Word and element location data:
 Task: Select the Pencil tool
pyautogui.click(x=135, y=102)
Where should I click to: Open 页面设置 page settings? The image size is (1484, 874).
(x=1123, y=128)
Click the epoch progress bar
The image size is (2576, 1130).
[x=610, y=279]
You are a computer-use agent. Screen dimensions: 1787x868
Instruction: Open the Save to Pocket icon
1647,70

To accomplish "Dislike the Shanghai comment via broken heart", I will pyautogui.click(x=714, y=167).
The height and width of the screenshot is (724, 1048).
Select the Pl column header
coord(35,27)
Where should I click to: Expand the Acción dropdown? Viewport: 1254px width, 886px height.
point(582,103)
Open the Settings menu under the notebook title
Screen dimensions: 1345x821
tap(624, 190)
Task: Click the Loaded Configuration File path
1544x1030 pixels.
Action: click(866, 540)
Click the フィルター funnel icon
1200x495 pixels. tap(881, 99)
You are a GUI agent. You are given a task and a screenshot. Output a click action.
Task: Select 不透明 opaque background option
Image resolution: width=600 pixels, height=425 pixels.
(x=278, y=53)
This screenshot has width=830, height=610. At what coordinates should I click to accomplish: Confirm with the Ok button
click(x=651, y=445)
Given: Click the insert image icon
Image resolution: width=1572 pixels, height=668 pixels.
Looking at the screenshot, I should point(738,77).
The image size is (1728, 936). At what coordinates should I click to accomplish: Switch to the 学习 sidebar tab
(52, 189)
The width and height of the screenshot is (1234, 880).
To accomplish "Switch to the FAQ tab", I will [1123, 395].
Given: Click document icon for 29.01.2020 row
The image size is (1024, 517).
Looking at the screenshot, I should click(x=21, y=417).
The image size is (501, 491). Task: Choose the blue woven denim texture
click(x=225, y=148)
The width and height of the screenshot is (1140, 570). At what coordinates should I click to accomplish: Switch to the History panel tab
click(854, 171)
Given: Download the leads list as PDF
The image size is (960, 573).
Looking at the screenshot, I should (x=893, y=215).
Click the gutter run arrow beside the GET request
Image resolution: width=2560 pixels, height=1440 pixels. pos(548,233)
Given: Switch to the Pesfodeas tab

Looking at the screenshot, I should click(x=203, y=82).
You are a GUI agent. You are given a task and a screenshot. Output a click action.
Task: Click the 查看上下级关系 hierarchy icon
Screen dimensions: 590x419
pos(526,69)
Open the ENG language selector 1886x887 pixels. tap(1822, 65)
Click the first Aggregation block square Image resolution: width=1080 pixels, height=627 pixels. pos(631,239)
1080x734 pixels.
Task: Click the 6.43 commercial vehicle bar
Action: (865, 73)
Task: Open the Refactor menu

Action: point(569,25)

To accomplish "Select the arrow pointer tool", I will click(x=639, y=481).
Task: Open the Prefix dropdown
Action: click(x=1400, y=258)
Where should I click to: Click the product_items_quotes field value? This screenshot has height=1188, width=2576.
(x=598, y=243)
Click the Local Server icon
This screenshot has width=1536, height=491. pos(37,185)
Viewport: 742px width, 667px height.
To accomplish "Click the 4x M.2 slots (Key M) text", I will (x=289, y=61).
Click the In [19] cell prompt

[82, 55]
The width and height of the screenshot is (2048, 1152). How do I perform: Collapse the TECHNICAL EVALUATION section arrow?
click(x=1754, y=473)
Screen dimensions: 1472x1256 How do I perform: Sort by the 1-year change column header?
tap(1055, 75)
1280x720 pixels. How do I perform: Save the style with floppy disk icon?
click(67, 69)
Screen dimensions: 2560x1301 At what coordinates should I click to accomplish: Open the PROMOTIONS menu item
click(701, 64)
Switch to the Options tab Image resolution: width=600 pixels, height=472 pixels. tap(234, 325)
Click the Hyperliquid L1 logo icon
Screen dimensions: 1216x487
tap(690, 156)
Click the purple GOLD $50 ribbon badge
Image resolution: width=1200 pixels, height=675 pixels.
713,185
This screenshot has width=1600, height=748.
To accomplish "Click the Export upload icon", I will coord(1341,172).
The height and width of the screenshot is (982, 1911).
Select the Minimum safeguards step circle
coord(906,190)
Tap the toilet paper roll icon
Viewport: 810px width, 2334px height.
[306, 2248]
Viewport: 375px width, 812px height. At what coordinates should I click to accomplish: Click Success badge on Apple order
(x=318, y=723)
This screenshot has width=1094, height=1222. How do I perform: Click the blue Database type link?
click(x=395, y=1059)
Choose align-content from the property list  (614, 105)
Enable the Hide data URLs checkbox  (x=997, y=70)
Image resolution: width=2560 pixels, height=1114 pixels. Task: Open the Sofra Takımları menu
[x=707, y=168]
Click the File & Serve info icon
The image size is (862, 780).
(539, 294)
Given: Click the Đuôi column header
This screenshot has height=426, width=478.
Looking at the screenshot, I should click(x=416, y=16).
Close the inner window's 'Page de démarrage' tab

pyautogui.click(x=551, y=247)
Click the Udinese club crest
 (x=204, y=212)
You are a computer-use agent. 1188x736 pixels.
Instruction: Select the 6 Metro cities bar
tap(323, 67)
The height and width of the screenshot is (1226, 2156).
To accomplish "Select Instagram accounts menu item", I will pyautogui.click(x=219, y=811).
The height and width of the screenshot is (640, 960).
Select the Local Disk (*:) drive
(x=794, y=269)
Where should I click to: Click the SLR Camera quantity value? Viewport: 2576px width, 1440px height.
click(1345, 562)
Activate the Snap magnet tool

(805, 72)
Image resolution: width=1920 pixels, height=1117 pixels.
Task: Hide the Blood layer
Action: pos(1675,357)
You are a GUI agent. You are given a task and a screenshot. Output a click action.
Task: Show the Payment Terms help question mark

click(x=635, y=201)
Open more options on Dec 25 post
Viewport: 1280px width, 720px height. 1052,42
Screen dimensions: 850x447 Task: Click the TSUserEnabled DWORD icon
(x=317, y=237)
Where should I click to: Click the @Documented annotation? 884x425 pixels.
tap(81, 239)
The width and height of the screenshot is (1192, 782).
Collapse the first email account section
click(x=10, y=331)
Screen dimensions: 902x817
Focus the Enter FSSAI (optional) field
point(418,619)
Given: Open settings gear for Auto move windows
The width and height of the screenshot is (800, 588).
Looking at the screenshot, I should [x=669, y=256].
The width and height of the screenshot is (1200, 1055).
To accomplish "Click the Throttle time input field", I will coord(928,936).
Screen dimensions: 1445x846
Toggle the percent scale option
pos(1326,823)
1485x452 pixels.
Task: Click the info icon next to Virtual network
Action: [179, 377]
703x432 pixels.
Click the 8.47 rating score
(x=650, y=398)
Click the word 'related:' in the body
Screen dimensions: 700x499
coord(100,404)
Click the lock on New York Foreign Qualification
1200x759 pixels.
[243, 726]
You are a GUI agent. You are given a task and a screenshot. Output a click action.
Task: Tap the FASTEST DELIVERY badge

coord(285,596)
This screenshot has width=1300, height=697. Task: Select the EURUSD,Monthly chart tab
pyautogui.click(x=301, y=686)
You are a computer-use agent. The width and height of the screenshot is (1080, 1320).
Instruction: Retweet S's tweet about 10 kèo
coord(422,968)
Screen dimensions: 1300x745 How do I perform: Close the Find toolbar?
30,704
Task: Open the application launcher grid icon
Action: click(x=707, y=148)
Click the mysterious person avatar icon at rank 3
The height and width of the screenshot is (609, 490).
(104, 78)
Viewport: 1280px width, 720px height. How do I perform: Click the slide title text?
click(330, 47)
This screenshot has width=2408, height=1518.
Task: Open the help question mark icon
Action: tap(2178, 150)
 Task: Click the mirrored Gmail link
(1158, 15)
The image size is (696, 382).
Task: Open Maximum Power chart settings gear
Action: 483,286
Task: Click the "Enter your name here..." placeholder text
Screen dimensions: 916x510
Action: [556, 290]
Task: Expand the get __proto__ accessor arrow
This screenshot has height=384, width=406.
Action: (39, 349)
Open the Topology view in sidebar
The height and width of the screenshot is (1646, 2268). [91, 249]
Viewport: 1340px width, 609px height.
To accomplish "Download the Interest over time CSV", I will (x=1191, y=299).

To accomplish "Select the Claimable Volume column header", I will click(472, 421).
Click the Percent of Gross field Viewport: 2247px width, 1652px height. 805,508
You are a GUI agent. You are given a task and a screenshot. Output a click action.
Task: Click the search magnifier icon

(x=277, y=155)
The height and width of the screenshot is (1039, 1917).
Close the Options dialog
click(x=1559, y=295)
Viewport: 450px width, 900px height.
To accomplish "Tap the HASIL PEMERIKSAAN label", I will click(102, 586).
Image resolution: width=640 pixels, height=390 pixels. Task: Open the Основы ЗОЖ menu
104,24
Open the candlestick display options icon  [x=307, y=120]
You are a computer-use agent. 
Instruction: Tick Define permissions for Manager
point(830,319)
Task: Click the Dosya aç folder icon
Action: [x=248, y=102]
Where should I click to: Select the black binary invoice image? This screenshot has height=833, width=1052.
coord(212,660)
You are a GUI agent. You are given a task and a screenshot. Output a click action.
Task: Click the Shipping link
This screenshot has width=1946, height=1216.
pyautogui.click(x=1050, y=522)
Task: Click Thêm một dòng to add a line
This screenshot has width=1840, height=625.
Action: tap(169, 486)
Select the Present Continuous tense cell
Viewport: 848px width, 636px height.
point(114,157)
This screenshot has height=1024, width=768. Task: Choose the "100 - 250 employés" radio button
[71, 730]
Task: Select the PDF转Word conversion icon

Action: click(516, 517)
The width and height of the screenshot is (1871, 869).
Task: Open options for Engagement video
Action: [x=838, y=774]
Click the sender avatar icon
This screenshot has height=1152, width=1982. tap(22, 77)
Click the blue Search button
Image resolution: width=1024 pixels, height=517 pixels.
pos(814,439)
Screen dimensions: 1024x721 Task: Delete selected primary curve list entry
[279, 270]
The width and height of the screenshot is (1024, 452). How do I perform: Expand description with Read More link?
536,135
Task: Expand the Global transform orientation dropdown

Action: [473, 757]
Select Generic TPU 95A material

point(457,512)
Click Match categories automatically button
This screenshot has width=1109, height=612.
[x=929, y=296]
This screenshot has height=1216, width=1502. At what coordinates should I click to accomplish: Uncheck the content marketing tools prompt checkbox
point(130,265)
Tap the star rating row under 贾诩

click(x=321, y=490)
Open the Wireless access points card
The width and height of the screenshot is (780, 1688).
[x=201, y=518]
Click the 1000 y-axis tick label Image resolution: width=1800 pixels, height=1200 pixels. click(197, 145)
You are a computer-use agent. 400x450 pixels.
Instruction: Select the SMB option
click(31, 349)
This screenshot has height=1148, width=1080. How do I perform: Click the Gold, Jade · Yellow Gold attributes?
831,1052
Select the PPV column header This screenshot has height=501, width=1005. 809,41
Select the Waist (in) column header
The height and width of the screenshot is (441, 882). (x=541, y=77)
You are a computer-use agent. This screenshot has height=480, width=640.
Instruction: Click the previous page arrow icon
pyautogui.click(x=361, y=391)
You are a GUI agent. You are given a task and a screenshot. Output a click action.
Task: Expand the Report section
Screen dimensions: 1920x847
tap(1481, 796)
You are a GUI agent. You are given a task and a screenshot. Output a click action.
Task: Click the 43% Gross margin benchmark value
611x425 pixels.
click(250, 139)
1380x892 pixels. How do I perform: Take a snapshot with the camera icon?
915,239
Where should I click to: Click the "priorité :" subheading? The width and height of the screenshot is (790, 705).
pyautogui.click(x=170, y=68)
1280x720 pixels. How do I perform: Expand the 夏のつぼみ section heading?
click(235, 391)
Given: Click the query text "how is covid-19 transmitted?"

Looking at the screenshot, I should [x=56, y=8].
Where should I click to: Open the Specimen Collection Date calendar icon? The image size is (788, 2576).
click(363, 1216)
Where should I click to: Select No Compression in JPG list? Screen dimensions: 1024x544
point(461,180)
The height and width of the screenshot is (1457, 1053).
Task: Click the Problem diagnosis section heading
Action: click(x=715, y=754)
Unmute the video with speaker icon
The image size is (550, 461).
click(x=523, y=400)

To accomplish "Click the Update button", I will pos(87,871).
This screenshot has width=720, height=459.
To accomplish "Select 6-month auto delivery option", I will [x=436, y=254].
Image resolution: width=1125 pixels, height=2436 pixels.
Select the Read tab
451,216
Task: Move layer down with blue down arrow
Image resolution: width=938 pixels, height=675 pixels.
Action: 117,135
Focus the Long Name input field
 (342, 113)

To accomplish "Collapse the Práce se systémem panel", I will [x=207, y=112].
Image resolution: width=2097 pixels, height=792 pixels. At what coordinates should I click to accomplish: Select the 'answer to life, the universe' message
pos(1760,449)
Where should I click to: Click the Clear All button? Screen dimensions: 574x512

**Given instruction**:
Repeat the lines of the records from the line with "will click(472, 421)." up to and including the line with "click(x=1559, y=295)".

**Exercise response**:
To accomplish "Select the Claimable Volume column header", I will click(472, 421).
Click the Percent of Gross field Viewport: 2247px width, 1652px height. 805,508
You are a GUI agent. You are given a task and a screenshot. Output a click action.
Task: Click the search magnifier icon

(x=277, y=155)
The height and width of the screenshot is (1039, 1917).
Close the Options dialog
click(x=1559, y=295)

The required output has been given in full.